***** DATA EXTRACTS

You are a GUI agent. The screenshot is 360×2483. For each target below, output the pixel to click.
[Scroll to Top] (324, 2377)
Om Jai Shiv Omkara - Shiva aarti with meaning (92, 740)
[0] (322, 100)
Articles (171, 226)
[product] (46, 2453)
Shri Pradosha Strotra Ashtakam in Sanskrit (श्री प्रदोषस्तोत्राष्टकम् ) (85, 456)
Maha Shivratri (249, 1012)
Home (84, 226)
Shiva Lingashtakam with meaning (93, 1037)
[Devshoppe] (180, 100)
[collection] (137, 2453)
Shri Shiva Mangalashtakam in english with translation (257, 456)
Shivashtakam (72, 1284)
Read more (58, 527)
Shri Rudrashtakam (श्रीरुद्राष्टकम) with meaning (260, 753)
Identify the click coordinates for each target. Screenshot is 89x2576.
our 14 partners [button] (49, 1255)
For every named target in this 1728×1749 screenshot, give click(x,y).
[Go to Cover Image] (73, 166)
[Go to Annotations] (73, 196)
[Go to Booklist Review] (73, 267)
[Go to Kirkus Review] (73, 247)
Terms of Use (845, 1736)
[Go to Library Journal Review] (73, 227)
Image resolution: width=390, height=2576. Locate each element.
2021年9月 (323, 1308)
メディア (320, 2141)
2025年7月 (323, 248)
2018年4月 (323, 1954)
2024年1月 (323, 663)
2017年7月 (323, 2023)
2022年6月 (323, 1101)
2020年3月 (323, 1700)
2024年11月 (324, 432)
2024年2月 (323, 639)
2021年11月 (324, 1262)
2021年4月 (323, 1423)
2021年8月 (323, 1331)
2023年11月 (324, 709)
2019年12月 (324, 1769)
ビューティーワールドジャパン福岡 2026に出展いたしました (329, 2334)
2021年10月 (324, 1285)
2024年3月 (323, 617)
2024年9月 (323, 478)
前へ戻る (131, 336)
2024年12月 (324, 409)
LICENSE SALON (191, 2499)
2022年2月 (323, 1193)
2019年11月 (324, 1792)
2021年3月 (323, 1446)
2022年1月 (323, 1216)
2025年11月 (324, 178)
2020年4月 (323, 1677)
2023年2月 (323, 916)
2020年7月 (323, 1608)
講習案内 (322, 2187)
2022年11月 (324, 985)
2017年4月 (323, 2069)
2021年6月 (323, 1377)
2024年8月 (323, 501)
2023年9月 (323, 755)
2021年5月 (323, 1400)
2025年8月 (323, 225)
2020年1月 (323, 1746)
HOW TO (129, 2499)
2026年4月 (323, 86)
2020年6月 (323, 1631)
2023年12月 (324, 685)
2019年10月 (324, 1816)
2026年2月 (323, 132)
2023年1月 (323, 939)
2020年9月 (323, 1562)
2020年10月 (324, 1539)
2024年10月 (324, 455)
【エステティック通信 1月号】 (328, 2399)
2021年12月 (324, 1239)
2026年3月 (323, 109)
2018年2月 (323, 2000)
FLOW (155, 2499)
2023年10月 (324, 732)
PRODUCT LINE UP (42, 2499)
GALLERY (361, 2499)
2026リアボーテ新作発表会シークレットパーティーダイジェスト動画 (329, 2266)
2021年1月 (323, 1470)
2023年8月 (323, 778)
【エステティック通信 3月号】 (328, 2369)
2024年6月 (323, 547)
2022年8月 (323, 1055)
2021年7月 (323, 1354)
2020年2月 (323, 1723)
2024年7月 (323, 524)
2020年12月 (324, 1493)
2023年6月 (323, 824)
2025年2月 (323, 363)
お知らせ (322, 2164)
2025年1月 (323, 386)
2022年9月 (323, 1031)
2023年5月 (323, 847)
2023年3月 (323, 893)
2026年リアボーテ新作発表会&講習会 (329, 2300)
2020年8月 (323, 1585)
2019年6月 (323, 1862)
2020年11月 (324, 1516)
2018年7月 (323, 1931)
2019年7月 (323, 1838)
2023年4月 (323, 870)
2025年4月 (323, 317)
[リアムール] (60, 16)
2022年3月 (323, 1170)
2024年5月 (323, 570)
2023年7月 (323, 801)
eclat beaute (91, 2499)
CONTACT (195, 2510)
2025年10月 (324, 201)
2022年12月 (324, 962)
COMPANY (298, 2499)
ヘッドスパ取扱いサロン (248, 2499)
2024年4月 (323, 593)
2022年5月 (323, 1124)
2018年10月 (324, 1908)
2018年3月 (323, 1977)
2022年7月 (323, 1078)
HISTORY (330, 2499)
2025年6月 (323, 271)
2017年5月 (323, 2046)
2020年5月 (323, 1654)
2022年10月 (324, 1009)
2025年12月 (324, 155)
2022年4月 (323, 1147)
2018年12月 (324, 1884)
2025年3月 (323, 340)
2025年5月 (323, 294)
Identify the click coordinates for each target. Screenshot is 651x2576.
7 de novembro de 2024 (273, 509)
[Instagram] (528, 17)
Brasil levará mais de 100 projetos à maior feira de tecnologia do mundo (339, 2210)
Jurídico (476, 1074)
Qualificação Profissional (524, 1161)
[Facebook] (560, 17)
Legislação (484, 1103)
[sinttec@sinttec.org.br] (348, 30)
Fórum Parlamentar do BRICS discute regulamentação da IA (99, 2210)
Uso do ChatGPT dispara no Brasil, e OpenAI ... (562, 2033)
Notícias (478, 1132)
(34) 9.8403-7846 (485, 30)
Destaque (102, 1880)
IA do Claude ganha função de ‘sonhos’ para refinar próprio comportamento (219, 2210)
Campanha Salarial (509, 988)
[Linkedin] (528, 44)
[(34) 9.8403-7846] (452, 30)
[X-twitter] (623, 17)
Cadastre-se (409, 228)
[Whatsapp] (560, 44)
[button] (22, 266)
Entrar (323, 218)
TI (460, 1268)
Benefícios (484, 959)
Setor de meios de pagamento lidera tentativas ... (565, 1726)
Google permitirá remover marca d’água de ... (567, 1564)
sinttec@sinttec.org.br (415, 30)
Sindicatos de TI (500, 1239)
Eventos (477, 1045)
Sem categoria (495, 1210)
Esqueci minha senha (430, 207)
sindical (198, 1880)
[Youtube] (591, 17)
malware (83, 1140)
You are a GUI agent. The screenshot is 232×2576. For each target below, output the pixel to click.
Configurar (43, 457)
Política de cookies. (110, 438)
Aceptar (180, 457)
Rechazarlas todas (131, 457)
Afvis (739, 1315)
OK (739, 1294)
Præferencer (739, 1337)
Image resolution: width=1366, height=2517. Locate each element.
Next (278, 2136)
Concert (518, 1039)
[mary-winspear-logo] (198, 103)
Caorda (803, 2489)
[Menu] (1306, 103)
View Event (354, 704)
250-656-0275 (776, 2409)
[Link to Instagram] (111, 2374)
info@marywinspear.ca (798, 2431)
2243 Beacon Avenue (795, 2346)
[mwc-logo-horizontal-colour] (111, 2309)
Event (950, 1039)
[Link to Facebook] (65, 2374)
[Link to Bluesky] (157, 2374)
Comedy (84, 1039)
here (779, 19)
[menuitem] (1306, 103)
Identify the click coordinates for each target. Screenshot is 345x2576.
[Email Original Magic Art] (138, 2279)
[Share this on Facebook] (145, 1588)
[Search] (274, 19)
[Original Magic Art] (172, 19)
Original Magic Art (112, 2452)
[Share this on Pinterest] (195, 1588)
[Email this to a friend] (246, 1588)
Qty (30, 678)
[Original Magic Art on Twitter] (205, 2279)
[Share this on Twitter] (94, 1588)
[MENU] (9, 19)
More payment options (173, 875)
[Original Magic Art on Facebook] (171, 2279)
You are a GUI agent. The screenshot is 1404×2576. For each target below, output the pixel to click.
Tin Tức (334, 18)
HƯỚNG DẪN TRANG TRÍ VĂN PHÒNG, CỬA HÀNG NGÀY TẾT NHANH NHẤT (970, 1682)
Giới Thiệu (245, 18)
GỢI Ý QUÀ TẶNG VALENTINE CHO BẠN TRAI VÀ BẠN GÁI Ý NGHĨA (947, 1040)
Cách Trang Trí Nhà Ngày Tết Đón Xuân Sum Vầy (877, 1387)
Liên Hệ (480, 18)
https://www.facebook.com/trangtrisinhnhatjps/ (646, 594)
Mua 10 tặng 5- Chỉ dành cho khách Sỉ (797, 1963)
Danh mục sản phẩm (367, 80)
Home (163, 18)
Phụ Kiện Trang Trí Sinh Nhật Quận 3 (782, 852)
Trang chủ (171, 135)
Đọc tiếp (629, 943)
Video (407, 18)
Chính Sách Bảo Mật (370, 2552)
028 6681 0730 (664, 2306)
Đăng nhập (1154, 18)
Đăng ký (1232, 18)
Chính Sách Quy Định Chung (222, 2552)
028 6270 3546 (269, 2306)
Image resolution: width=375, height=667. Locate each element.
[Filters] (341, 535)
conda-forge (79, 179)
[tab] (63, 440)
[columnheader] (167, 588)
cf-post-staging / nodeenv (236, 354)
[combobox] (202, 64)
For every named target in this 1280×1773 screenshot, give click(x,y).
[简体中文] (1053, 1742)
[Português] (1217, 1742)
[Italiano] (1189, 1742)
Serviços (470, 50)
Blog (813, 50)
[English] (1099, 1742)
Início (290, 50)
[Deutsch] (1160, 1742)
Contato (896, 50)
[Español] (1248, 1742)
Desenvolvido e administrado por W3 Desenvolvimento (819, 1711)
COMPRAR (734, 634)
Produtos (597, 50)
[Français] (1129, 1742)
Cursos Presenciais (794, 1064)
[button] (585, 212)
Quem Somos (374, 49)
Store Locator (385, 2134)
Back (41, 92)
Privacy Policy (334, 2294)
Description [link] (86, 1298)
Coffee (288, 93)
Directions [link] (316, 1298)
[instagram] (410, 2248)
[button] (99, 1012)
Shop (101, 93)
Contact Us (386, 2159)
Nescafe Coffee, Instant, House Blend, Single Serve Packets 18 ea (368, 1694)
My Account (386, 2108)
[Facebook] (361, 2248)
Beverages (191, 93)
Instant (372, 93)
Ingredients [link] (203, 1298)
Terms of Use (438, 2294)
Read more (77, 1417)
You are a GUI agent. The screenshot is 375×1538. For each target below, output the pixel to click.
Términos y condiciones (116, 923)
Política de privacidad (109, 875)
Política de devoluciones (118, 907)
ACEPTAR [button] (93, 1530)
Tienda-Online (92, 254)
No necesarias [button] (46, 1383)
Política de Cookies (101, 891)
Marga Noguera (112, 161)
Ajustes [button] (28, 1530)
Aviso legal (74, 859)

**********

WHAT THIS TASK INVOLVES: Within the material above, extract exactly the lines that start at the line containing "2022年8月 (323, 1055)" and stop after the line containing "2022年4月 (323, 1147)", and only those.

SOLUTION FOR THIS PROBLEM:
2022年8月 (323, 1055)
2021年7月 (323, 1354)
2020年2月 (323, 1723)
2024年7月 (323, 524)
2020年12月 (324, 1493)
2023年6月 (323, 824)
2025年2月 (323, 363)
お知らせ (322, 2164)
2025年1月 (323, 386)
2022年9月 (323, 1031)
2023年5月 (323, 847)
2023年3月 (323, 893)
2026年リアボーテ新作発表会&講習会 (329, 2300)
2020年8月 (323, 1585)
2019年6月 (323, 1862)
2020年11月 (324, 1516)
2018年7月 (323, 1931)
2019年7月 (323, 1838)
2023年4月 (323, 870)
2025年4月 (323, 317)
[リアムール] (60, 16)
2022年3月 (323, 1170)
2024年5月 (323, 570)
2023年7月 (323, 801)
eclat beaute (91, 2499)
CONTACT (195, 2510)
2025年10月 (324, 201)
2022年12月 (324, 962)
COMPANY (298, 2499)
ヘッドスパ取扱いサロン (248, 2499)
2024年4月 (323, 593)
2022年5月 (323, 1124)
2018年10月 (324, 1908)
2018年3月 (323, 1977)
2022年7月 (323, 1078)
HISTORY (330, 2499)
2025年6月 (323, 271)
2017年5月 (323, 2046)
2020年5月 (323, 1654)
2022年10月 (324, 1009)
2025年12月 (324, 155)
2022年4月 (323, 1147)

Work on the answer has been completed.